→ **Exercise requirements**: In the entries that follow, how many lines contain "Given"? Answer with the number only.

→ **Input for this task**:
--------------------------------------------------

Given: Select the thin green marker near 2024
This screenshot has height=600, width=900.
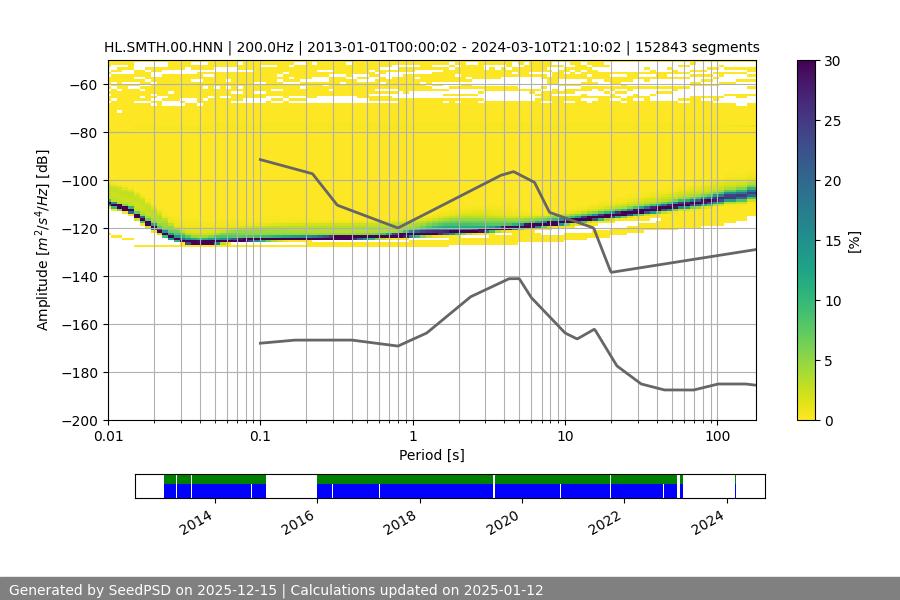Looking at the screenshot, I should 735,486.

--------------------------------------------------

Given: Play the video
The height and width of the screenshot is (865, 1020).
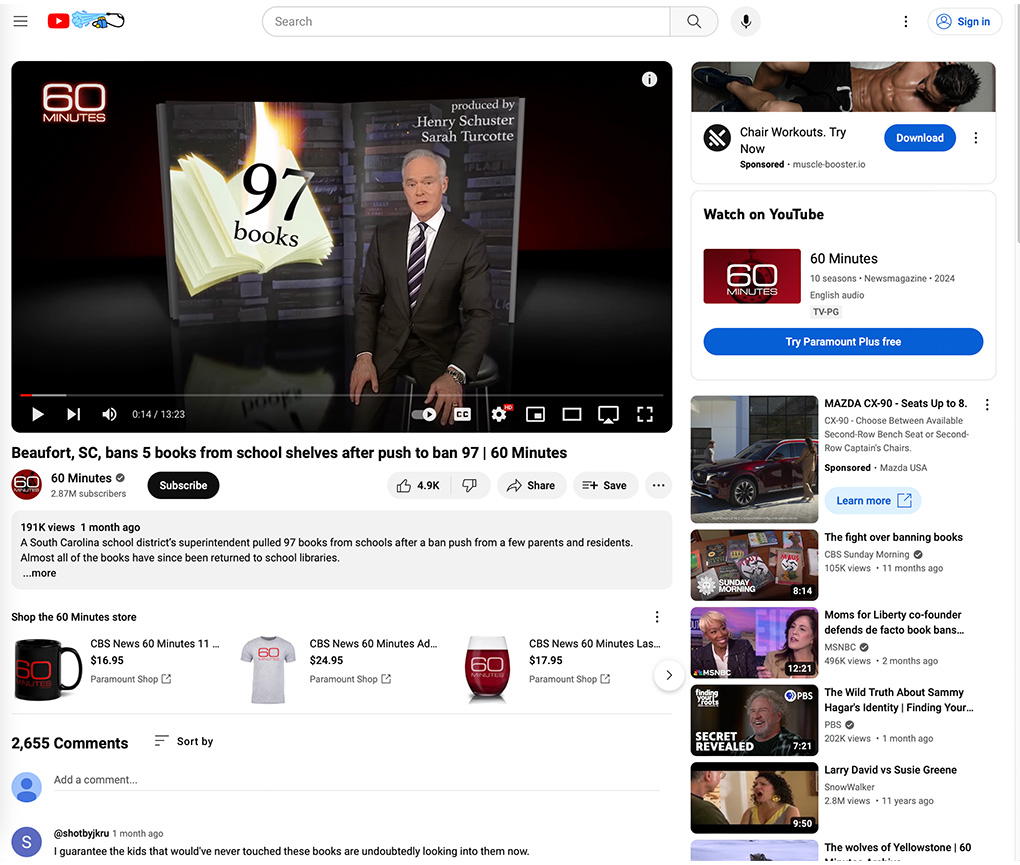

--------------------------------------------------

→ **Completed exercise**: 2